Monday, 10 November 2014

You Never Really Leave a Place You Love

It had been years since I'd went to Schonchin Butte, and I hadn't seen the post in summer since leaving Lava Beds National Monument 10 years prior. This excursion would be diverse. Uncommon. As opposed to seeing the post blinded by its shades in the nippy spring or fall air, I'd see it in all its superbness, its square glass eyes looking into the separation with a warm breeze whooshing past.

I likewise hadn't been once more to Lava Beds since Gary, my guide and the head of translation, passed away. Printed on his burial service request to God book was the quote, "You never truly and really leave a spot you adore.

I affixed my bicycle to the trailhead sign and recognized the US hail's unlucky deficiency over the post. Recently, electrical storms avoided the landmark, and I trusted that Ranger George, whom I saw at the guest focus, would tell somebody I was going by the post if lightning appeared impending.
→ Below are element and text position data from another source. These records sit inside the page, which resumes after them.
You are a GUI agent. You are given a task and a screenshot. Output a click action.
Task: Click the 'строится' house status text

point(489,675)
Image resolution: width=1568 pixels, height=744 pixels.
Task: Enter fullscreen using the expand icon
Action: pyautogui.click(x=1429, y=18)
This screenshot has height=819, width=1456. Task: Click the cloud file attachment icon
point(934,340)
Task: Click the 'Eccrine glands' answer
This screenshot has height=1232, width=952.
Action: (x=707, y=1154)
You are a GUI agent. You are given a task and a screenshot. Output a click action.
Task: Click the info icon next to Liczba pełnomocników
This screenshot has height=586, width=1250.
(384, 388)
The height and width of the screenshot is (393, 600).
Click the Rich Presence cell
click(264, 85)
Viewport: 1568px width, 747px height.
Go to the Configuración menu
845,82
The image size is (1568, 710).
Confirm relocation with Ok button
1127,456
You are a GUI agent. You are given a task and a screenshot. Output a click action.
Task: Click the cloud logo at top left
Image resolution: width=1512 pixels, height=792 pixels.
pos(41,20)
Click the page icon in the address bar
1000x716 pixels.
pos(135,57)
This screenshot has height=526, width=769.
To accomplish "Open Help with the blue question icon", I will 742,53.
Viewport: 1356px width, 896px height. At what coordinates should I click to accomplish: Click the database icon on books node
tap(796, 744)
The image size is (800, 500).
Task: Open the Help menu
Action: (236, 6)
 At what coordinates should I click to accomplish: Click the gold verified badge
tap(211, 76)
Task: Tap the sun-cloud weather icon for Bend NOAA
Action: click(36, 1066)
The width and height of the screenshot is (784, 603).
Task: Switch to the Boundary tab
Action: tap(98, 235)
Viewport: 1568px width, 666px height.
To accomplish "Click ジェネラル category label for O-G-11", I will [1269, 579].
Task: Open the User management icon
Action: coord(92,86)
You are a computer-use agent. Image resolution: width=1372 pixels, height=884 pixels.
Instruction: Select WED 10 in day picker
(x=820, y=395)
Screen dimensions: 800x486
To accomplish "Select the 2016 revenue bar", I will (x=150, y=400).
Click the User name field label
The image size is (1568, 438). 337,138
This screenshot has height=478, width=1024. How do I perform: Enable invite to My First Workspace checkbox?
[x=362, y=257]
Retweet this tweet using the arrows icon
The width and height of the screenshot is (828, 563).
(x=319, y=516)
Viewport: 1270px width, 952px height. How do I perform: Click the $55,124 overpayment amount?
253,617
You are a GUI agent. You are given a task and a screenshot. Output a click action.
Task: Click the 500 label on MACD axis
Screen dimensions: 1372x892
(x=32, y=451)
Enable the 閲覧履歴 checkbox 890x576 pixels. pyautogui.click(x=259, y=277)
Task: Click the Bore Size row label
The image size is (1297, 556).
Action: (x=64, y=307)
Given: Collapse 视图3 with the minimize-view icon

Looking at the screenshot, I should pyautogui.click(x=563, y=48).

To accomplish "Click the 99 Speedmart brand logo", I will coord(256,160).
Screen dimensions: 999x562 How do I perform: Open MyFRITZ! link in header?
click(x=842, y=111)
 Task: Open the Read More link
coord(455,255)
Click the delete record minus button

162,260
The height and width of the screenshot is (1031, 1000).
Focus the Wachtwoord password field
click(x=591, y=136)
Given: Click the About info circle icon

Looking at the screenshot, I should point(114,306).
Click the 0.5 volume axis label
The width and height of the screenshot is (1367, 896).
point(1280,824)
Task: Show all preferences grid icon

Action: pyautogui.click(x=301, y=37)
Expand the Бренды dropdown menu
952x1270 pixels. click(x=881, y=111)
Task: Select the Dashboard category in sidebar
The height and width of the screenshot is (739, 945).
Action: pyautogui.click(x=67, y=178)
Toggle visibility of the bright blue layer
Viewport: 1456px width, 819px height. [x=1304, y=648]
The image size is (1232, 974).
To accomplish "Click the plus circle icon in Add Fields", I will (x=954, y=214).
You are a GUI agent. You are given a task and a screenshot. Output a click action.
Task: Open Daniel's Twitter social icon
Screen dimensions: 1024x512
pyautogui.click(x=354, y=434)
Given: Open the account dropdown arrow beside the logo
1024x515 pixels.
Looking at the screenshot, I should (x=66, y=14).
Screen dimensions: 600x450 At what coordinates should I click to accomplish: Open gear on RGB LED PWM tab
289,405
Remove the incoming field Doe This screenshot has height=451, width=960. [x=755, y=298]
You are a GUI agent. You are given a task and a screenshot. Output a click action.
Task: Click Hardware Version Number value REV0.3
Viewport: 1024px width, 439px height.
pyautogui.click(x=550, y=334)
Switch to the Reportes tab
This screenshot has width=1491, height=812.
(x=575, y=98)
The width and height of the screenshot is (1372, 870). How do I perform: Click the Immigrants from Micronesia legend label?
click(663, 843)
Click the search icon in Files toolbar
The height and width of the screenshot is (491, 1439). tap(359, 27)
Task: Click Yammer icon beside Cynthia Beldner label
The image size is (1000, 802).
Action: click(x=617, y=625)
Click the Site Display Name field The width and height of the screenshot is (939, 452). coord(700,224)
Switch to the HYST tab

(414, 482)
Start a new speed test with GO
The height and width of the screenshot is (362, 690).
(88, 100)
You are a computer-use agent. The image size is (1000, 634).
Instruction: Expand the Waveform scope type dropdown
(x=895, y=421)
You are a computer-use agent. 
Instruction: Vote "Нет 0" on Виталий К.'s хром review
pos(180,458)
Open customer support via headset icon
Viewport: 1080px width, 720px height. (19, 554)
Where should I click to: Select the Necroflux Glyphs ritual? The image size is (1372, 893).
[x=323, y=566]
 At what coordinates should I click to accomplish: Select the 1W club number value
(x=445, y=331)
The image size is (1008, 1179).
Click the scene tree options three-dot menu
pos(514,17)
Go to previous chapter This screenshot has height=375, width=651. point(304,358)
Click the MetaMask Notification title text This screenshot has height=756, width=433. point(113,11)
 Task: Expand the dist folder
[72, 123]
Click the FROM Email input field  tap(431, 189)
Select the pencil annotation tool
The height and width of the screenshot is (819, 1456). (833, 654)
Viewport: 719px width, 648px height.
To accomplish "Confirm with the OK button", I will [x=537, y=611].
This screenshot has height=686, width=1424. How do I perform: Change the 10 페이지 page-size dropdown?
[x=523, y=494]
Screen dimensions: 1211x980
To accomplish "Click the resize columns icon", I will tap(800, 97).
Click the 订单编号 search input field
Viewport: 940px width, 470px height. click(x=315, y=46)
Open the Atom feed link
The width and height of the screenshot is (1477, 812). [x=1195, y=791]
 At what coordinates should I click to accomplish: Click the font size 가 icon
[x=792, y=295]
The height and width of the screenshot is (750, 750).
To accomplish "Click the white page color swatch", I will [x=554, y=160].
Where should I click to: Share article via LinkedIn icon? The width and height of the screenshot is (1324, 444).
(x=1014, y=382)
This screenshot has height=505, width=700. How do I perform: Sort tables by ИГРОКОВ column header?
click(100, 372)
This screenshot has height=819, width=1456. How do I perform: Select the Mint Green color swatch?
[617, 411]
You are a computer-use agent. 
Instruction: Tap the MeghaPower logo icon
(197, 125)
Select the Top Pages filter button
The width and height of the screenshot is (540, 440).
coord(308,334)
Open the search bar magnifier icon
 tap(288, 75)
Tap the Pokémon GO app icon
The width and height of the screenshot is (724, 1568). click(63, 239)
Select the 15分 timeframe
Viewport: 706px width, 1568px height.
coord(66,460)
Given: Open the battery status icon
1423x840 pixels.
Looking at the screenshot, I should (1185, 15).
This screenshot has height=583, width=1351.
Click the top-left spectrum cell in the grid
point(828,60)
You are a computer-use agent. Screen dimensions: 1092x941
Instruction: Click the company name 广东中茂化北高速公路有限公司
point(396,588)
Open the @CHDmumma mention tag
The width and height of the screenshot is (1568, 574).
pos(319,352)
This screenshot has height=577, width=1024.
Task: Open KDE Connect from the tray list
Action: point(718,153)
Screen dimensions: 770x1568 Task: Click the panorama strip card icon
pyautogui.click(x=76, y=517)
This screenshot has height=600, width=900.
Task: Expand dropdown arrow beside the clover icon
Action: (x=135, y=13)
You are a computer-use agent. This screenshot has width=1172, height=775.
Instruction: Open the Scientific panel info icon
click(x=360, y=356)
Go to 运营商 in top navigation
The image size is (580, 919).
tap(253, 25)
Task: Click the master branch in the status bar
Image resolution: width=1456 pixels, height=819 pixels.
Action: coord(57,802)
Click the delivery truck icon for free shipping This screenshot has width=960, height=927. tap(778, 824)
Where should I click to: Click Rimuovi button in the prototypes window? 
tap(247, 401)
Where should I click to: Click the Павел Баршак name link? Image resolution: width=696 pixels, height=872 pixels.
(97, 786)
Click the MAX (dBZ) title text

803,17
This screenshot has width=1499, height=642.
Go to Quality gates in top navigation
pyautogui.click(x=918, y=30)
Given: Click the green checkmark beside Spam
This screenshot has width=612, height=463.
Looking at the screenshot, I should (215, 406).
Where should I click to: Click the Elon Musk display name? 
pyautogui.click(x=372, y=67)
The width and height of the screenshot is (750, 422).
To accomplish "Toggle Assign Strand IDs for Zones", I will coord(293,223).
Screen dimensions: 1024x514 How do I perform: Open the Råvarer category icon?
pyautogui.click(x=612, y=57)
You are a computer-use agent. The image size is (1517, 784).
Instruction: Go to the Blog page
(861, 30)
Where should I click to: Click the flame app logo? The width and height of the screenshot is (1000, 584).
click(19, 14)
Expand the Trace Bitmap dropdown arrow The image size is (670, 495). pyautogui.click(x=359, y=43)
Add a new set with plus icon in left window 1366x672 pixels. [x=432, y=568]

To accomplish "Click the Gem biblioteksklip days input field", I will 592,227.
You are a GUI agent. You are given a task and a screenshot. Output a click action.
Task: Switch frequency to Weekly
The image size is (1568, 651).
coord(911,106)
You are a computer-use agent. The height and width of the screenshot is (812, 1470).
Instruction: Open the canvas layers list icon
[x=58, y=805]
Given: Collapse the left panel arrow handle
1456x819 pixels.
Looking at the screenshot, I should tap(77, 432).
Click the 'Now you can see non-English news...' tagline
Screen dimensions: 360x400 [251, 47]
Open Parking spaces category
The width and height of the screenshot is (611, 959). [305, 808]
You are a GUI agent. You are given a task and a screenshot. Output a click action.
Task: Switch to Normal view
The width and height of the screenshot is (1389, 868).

Dreams ethereally floated through my psyche of park officers wildly hunting down me to staff the post while inauspicious mists shot at the stratosphere.

Unrealistic considering, I chided myself. You can't go rearward and remember your eminence days, regardless of the extent to which you need to. This is a goodbye visit, a period to grapple with change. It's a period to reconnect to the Modoc Spirits, to attempt to feel some of Gary's vicinity, to say farewell to Schonchin, Lava Beds, and the Park Service.